What to do:
I'd like an exact copy of every line from the start of the entries below through the line containing "[button] (40, 149)", please.

(Stored items)
*** Block opens ***

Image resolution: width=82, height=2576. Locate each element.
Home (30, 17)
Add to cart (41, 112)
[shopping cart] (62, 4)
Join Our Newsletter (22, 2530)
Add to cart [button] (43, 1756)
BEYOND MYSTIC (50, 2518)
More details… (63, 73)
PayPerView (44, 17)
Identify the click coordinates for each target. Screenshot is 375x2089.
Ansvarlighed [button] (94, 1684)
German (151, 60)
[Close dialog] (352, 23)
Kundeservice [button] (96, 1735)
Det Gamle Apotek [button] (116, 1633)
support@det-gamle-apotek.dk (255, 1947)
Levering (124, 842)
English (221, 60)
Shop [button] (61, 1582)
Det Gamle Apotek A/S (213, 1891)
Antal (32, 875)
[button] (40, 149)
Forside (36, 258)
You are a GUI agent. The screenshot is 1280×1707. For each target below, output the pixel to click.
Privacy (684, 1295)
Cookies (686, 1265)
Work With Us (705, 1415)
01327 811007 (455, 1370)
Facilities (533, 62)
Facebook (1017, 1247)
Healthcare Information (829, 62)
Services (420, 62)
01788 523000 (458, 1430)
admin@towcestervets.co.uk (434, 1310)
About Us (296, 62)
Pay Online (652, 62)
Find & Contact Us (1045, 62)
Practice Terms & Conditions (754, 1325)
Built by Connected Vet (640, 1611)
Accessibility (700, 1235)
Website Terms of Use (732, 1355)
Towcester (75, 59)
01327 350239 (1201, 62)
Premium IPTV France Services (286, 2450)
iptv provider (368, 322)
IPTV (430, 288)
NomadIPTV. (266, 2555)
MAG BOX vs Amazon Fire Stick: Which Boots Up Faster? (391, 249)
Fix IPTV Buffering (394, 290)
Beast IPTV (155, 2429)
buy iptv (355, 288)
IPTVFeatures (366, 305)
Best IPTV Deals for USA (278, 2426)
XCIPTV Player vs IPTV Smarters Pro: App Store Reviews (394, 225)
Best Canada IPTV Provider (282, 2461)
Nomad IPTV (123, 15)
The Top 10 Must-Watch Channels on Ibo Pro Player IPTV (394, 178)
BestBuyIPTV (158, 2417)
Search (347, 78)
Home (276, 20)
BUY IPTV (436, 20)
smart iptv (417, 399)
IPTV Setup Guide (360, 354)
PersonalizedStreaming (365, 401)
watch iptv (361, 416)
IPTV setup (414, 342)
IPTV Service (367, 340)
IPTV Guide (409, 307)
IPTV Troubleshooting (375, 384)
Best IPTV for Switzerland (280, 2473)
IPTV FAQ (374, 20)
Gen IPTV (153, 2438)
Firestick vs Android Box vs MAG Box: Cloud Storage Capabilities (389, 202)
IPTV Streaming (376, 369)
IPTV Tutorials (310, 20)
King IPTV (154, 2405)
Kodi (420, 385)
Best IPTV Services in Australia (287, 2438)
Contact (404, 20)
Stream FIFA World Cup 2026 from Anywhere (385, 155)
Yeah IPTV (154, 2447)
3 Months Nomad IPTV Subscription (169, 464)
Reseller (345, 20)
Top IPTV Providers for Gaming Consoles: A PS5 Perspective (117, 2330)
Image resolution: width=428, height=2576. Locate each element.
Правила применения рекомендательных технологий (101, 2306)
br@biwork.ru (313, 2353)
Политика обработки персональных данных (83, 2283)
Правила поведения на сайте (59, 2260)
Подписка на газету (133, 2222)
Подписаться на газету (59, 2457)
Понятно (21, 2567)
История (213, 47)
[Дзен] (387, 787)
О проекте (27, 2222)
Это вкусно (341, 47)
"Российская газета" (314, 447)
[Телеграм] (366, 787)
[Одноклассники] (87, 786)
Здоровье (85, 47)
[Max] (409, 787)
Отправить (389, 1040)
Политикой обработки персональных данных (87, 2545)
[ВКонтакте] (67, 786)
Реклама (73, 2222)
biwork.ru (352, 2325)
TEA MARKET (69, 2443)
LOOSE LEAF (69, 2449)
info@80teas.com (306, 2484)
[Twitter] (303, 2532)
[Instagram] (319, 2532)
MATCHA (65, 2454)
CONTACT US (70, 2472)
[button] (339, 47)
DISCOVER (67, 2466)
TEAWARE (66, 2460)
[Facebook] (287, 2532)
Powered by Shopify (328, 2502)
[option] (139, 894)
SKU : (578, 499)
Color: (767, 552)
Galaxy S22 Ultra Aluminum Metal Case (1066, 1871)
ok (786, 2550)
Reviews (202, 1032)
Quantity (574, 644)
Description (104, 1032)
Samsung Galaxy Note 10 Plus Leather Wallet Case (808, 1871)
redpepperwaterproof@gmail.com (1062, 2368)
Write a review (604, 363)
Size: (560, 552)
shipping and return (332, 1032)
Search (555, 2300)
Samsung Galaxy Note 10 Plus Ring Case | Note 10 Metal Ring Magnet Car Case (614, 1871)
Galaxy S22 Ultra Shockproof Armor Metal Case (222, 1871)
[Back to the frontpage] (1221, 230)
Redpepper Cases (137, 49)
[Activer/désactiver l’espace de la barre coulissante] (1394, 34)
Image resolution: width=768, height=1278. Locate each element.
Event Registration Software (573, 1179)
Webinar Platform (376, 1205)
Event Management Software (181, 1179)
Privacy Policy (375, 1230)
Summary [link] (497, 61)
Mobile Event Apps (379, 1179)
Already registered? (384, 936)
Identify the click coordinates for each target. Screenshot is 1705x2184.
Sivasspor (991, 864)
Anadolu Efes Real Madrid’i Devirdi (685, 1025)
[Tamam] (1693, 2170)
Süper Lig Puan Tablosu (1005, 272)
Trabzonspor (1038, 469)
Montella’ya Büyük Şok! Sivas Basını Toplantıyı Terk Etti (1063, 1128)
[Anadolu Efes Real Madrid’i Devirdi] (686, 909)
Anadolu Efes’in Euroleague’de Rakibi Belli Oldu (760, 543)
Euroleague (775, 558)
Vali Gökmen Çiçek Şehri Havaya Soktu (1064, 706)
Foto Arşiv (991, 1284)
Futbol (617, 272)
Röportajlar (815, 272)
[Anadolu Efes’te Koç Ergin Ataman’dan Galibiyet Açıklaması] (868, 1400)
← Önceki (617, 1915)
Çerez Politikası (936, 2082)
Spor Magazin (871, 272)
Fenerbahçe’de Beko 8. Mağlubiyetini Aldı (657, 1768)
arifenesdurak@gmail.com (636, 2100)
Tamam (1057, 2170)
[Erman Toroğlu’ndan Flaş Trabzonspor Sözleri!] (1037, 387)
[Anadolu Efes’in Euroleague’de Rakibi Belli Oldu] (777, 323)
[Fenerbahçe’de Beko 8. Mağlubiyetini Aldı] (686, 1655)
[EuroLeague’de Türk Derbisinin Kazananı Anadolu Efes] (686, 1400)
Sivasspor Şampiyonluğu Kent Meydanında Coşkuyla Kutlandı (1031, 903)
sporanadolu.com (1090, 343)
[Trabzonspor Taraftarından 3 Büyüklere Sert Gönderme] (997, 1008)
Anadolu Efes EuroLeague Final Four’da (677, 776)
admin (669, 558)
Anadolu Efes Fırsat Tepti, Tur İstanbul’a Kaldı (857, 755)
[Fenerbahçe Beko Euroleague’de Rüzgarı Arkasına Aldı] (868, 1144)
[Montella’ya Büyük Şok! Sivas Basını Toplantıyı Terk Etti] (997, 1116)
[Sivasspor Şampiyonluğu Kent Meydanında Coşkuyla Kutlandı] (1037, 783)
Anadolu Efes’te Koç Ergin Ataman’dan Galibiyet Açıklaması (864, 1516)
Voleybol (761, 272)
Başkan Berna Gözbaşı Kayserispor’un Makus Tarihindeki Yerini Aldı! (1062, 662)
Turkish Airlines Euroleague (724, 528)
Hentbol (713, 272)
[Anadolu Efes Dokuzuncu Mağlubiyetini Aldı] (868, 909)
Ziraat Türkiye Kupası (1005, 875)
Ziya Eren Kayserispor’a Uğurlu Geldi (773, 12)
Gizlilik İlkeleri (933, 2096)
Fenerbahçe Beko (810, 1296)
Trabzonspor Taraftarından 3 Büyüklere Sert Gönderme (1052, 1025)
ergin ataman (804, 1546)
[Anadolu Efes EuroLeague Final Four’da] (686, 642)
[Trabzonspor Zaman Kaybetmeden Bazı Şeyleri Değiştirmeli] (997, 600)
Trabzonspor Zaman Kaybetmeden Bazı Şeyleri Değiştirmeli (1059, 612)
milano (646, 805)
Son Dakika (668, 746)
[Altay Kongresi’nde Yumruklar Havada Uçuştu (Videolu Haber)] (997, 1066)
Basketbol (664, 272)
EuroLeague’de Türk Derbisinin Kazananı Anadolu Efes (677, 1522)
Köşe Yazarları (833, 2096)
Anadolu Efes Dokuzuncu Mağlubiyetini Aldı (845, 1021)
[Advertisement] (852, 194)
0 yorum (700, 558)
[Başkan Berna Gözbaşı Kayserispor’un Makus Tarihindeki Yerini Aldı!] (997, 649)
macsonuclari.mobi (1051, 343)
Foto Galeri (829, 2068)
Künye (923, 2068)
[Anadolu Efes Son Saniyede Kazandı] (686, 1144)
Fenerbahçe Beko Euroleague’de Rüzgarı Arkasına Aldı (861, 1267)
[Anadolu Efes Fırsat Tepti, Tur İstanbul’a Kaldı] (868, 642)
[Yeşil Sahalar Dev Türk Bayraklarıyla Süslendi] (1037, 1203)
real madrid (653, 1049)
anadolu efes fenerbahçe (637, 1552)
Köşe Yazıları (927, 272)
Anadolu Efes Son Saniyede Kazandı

*** Block closes ***

Answer to the problem:
Image resolution: width=82, height=2576. Locate each element.
Home (30, 17)
Add to cart (41, 112)
[shopping cart] (62, 4)
Join Our Newsletter (22, 2530)
Add to cart [button] (43, 1756)
BEYOND MYSTIC (50, 2518)
More details… (63, 73)
PayPerView (44, 17)
Identify the click coordinates for each target. Screenshot is 375x2089.
Ansvarlighed [button] (94, 1684)
German (151, 60)
[Close dialog] (352, 23)
Kundeservice [button] (96, 1735)
Det Gamle Apotek [button] (116, 1633)
support@det-gamle-apotek.dk (255, 1947)
Levering (124, 842)
English (221, 60)
Shop [button] (61, 1582)
Det Gamle Apotek A/S (213, 1891)
Antal (32, 875)
[button] (40, 149)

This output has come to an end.